Interview | Priester Tish Warren kon een jaar niet meer bidden: ‘Ik wilde ondanks alles in contact blijven met God’
Dit interview verscheen in Trouw op 2 juli 2021.
Tijdens een diepe crisis wist de Anglicaanse priester Tish Warren niet meer of ze geloofde. De nachten waren zwaar, maar juist dan vond ze troost in de ‘completen’, een oude traditie van nachtelijke gebeden.
‘Maak ruimte om bij de pijn te blijven, om te huilen’
Tijdens de eerste van twee miskramen, had Tish Warren naar haar man geschreeuwd dat ze de completen wilde bidden, de nachtelijke gebeden uit de liturgie van haar geloofstraditie. Het was midden in de nacht en Warren werd omringd door een groep verpleegkundigen die haast gefascineerd keken naar de ongebruikelijke hoeveelheid bloed die ze verloor. Onder de felle ziekenhuisverlichting begonnen zij en haar man, allebei Anglicaanse priesters, te bidden. Alleen bracht Tish dat niet op.
Een jaar lang was Warren een priester die niet kon bidden. Dat jaar, 2017, was zwaar. Ze verhuisde naar de andere kant van het land, verloor haar vader en twee ongeboren baby’s, en de pijn van dat alles was zo hevig dat ze niet meer wist hoe ze God moest vertrouwen. Er viel veel te zeggen, maar ze wist niet hoe. Er waren zoveel vragen zonder antwoorden.

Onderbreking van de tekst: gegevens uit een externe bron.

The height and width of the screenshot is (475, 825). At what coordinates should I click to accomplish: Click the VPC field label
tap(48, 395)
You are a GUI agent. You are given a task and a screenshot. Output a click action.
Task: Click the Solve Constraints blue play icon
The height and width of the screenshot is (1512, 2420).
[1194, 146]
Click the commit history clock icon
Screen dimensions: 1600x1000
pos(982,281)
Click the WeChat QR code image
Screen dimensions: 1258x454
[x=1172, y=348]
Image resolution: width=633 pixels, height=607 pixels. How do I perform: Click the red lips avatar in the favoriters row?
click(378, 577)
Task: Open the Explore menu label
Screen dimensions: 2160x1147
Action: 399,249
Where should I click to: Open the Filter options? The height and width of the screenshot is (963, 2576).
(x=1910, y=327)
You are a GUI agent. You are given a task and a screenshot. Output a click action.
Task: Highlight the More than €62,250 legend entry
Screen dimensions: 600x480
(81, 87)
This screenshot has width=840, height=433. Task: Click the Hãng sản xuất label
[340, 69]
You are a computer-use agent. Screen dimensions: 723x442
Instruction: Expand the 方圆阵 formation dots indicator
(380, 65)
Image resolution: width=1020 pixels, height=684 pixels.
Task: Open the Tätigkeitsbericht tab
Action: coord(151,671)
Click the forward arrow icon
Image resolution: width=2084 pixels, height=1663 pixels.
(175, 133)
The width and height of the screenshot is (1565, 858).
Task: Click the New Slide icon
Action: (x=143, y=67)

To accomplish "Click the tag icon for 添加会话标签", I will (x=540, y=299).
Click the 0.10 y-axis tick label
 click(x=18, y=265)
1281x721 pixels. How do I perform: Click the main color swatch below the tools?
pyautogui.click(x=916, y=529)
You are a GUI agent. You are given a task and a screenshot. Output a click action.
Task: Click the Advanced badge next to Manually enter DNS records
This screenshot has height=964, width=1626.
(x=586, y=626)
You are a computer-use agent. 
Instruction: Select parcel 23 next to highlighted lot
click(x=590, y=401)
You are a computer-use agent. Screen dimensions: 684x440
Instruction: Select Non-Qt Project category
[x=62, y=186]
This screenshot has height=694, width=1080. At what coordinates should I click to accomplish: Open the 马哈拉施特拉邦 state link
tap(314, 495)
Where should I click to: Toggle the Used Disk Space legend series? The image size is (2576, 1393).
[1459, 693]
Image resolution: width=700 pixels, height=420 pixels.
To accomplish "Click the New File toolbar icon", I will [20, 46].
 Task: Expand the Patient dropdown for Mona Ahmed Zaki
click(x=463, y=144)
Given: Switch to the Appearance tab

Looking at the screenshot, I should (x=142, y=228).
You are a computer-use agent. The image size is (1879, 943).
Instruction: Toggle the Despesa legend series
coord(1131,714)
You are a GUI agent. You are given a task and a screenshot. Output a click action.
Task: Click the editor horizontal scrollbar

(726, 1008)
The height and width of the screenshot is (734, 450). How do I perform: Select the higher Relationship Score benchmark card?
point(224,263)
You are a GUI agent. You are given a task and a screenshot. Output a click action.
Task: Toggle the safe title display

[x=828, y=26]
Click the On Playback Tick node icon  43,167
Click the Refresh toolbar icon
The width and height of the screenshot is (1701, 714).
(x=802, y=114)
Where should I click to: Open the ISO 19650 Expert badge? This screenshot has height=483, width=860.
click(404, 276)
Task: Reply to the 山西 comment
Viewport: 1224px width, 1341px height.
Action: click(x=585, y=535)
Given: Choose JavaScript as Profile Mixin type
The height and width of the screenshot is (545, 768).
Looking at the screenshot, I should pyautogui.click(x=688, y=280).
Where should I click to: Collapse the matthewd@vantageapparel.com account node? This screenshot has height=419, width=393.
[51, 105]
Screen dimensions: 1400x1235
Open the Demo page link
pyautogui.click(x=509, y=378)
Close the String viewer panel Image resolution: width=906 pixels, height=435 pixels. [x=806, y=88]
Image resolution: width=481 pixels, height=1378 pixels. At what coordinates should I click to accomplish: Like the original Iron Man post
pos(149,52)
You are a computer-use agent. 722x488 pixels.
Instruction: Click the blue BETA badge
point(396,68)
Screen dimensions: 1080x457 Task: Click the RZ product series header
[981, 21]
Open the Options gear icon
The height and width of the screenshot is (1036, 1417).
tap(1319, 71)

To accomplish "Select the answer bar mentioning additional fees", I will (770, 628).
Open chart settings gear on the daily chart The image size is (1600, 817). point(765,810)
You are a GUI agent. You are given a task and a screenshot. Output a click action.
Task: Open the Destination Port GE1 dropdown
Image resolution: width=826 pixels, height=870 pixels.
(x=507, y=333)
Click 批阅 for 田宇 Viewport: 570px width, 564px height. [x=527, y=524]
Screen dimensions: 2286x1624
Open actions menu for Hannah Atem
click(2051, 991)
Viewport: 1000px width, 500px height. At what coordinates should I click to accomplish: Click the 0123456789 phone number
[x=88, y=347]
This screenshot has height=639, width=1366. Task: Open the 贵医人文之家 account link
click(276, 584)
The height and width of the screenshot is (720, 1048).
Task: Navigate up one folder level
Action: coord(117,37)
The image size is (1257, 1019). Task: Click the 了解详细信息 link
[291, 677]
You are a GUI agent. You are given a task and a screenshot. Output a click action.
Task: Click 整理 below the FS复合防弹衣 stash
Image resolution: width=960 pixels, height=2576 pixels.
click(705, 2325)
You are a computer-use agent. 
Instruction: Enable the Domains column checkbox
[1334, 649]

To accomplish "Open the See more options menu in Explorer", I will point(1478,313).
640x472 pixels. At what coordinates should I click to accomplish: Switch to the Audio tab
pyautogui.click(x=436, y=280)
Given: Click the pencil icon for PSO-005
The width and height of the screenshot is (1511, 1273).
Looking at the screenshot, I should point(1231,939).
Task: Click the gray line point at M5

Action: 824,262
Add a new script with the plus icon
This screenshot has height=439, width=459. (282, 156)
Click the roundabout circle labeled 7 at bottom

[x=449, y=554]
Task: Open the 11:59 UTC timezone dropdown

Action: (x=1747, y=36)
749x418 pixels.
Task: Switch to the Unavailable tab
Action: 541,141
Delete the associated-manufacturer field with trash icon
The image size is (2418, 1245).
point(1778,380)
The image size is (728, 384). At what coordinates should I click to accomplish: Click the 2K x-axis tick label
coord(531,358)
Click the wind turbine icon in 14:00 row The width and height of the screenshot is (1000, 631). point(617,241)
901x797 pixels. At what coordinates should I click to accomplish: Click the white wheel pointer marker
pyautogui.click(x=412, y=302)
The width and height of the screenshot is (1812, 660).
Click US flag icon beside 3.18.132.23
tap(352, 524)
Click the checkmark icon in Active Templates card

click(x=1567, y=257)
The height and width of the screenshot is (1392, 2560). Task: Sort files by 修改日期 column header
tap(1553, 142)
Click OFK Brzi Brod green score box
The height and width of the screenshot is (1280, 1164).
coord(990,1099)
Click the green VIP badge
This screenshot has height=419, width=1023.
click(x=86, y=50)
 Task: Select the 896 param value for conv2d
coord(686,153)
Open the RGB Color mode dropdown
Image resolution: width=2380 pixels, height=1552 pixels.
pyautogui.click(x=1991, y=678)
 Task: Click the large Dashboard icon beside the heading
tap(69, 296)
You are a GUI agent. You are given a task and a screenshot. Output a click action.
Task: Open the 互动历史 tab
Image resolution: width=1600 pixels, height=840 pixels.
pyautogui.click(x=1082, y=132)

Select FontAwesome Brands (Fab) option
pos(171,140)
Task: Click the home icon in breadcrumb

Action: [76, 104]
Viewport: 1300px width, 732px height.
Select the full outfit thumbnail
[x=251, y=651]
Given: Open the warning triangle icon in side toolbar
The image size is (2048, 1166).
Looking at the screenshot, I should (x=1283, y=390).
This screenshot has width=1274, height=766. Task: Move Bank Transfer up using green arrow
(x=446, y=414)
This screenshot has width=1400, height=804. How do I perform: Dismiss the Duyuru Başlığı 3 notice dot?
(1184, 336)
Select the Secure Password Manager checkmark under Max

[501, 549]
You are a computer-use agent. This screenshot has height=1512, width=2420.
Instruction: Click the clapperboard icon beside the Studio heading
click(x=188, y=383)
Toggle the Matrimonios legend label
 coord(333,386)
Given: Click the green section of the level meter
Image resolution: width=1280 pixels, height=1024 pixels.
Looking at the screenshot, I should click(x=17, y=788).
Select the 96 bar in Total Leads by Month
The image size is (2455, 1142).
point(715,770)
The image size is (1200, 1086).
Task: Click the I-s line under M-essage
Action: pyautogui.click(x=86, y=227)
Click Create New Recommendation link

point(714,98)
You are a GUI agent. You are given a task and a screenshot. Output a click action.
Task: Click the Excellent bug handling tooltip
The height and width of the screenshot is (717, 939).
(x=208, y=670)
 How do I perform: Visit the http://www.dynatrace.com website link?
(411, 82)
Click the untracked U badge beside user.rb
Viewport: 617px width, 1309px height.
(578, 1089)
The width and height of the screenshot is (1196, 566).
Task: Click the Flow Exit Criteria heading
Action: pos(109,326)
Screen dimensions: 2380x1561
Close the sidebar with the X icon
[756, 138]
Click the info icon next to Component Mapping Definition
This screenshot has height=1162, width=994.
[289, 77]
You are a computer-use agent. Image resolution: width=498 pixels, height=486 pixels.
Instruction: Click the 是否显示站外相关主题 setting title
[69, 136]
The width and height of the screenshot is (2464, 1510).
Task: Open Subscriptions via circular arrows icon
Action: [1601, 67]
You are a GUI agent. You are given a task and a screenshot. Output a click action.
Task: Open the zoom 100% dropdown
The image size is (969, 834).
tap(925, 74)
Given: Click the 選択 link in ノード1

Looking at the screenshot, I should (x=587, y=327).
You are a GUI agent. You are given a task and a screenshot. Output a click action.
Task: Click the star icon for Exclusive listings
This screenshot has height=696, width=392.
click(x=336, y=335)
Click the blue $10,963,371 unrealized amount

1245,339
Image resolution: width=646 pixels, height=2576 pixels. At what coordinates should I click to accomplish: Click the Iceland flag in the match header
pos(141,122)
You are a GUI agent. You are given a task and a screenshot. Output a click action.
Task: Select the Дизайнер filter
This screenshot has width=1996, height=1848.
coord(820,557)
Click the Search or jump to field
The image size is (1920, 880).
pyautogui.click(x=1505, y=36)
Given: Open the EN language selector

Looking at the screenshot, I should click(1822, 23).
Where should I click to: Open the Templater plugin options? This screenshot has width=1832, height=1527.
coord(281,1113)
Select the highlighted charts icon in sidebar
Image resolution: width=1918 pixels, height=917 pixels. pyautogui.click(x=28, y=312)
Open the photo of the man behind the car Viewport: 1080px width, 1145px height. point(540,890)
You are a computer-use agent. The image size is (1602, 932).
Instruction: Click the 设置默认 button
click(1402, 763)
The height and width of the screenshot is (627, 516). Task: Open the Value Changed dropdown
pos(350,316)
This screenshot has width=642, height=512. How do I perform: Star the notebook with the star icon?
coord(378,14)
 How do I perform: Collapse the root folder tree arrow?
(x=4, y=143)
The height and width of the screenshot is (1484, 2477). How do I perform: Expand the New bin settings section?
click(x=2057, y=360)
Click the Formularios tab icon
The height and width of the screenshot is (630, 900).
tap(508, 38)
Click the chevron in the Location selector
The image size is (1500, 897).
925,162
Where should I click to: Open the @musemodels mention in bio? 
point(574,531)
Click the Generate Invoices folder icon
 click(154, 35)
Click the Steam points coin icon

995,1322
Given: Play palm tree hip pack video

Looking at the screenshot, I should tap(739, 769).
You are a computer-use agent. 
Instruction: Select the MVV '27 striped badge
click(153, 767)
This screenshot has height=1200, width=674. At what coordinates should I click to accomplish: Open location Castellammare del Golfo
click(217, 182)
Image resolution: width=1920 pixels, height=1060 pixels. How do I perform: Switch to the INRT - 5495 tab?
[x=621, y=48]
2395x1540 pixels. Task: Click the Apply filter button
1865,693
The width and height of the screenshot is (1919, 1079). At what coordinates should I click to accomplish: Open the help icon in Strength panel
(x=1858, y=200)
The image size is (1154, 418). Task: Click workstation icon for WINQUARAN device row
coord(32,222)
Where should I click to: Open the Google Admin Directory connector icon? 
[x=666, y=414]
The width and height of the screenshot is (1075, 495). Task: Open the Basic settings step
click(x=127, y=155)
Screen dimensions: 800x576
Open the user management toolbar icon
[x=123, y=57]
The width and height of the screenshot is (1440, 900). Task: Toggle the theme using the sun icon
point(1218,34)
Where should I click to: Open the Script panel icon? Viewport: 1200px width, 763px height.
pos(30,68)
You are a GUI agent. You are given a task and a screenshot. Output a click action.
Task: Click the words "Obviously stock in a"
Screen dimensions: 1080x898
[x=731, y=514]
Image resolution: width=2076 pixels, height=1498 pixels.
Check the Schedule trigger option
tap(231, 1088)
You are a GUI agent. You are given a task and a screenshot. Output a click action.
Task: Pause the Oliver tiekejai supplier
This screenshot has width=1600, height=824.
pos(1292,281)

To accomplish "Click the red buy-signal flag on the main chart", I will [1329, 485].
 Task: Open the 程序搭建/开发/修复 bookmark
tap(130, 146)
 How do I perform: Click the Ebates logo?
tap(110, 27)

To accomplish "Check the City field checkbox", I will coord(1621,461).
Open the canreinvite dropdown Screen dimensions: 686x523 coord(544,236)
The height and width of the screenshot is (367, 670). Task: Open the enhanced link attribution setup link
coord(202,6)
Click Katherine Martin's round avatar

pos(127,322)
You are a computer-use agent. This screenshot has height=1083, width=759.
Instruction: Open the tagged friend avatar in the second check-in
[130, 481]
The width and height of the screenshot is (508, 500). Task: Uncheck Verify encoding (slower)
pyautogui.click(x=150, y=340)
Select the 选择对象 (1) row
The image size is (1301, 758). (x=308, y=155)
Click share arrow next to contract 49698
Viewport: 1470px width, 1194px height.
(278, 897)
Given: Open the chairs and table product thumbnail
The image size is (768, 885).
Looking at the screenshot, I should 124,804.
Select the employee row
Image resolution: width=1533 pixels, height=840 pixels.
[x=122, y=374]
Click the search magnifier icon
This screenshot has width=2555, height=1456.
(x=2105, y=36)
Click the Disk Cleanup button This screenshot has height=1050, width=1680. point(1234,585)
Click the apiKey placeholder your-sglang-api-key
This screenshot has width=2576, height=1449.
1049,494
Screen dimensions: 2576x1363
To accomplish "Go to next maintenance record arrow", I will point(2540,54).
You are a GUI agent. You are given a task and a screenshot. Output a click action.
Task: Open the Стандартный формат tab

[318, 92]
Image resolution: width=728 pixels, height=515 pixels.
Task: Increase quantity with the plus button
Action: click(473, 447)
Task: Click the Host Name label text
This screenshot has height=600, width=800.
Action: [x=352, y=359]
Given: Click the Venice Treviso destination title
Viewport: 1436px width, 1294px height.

Haar lijden was niet van catastrofale proporties of heel veel anders dan wat andere mensen meemaken, haast ze zich te zeggen via de videoverbinding. Maar ineens worstelde ze met het eeuwenoude theologische vraagstuk van de theodicee: als God goed en almachtig is, hoe kan het dan dat er zo veel kwaad en pijn is in de wereld? Natuurlijk had ze daar tijdens haar priesteropleiding alle logische antwoorden op geleerd, maar die voelden nu enorm onbevredigend.
Het waren de completen, eeuwenoude woorden uit de christelijke liturgie, die haar opnieuw leerden bidden. Over die weg terug schreef ze het boek Bidden in de nacht – voor wie werken, waken en wenen dat nu ook in het Nederlands is verschenen. “Ik wilde bidden, ik had het nodig. Ik wilde ondanks alles waar ik mee worstelde in contact blijven met God en ik zocht een manier waarop ik dat kon doen die niet voorbij ging aan alle gebrokenheid in deze wereld.”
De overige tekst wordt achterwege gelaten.